**YOUR INSTRUCTIONS**
What appears from the line containing "DEALER LOCATOR (1106, 1250)" to the end of the listing below should be copied exactly, with no other lines.

**GIVEN INFORMATION**
====

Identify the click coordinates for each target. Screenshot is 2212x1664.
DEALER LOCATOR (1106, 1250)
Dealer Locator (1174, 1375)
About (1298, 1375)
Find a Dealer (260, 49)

====

**OUTPUT BELOW**
DEALER LOCATOR (1106, 1250)
Dealer Locator (1174, 1375)
About (1298, 1375)
Find a Dealer (260, 49)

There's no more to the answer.